Four of the six pieces from Book V, Op. 54, were orchestrated under the title of Lyric Suite.  Both Grieg and Anton Seidl had a hand in the orchestrations.  Grieg also orchestrated two of the pieces from Book IX, Op. 68.

Complete listing

Even though it was published in several volumes, some publishers, such as Edition Peters, have numbered the pieces as a whole, thereby numbering the 66 pieces in order, instead of numbering each volume individually. The movement list is as follows:

Book I, Op. 12 (composed 1866-7?; published 1867):

 Arietta
 Vals (Waltz)
 Vektersang (Watchman's song, after Macbeth)
 Alfedans (Elves' dance)
 Folkevise (Popular melody)
 Norsk (Norwegian melody)
 Albumblad (Albumleaf)
 Fedrelandssang (National song)

Book II, Op. 38 (composed 1883 except where noted; published 1883):
 Berceuse
 Folkevise (Folk-song)
 Melodi (Melody)
 Halling (Dance)
 Springdans (Spring dance)
 Elegi (Elegy)
 Vals (Waltz, originally composed 1866; revised 1883)
 Kanon (Canon, composed ca. 1877-8?; revised 1883)
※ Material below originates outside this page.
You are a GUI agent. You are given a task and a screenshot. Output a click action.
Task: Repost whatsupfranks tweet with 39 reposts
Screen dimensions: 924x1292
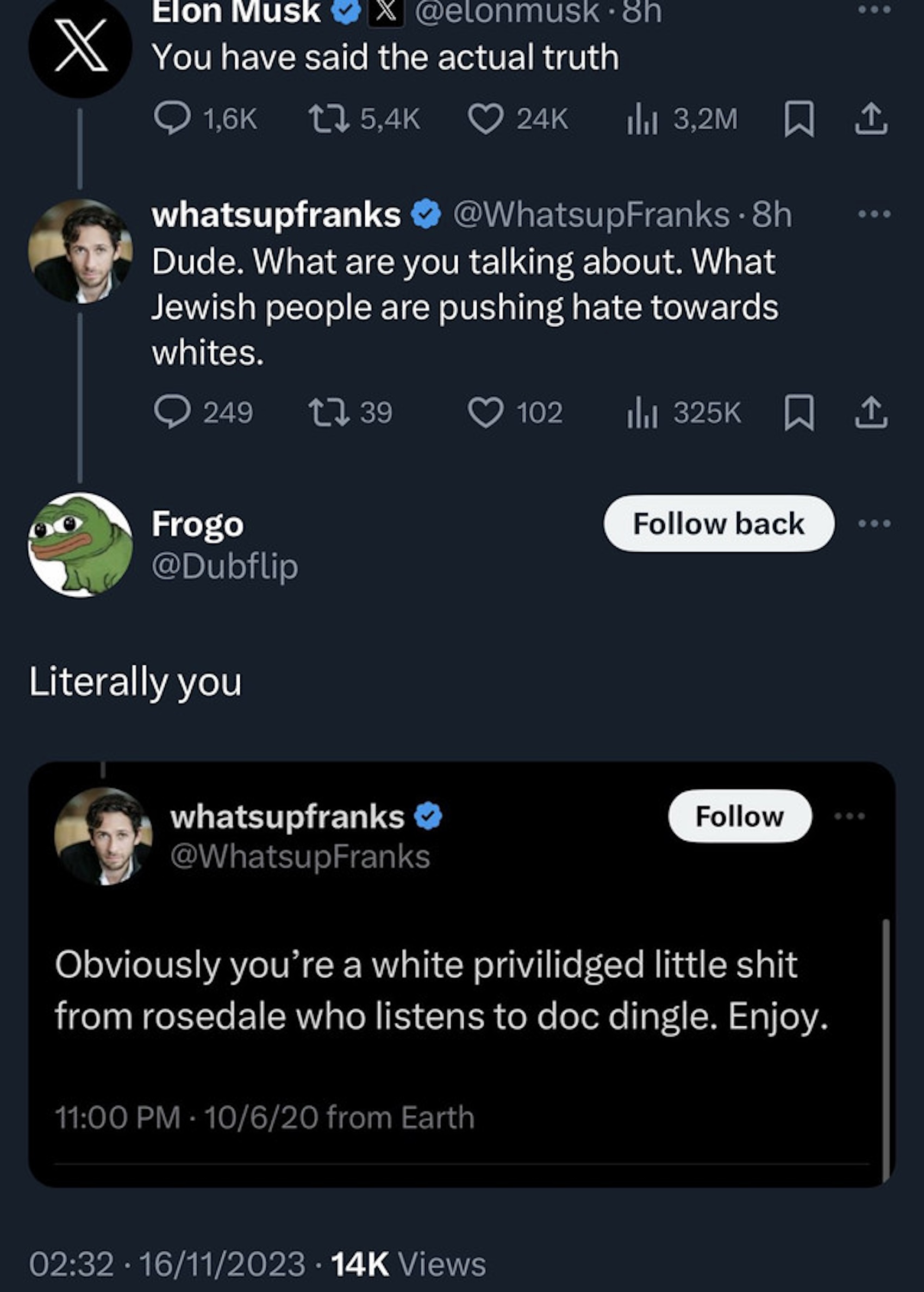328,412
Book III, Op. 43 (composed probably 1886; published 1886; ded. Isidor Seiss):

 Sommerfugl (Butterfly)
 Ensom vandrer (Solitary traveller)
 I hjemmet (In my homeland)
 Liten fugl (Little bird)
 Erotikk (Erotikon)
 Til våren (To spring)

Book IV, Op. 47 (composed 1886-8 except where noted; published 1888):
 Valse-Impromptu
 Albumblad (Albumleaf)
 Melodi (Melody)
 Halling
 Melankoli (Melancholy)
 Springtanz (Spring dance, composed 1872?; revised 1888)
 Elegi (Elegy)

Book V, Op. 54 (composed 1889–91; published 1891; Nos. 1–4 later orchestrated as Lyric Suite):

 Gjetergutt (Shepherd's boy)
 Gangar (Norwegian march)
 Trolltog (March of the Dwarfs)
 Notturno 
 Scherzo
 Klokkeklang (Bell ringing)

Book VI, Op. 57 (composed 1890?–3; published 1893):
 Svundne dager (Vanished days)
 Gade
 Illusjon (Illusion)
 Geheimniss (Secret)
 Sie tanzt (She dances)
 Heimweh (Homesickness)

Book VII, Op. 62 (composed 1893?–5; published 1895):
 Sylfide (Sylph)
 Takk (Gratitude)
 Fransk serenade (French serenade)
 Bekken (Brooklet)
 Drømmesyn (Phantom)
 Hjemad (Homeward)

Book VIII, Op. 65 (composed 1896; published 1897):

 Fra ungdomsdagene (From early years)
 Bondens sang (Peasant's song)
 Tungsinn (Melancholy)
 Salong (Salon)
 I balladetone (Ballad)
 Bryllupsdag på Troldhaugen (Wedding Day at Troldhaugen)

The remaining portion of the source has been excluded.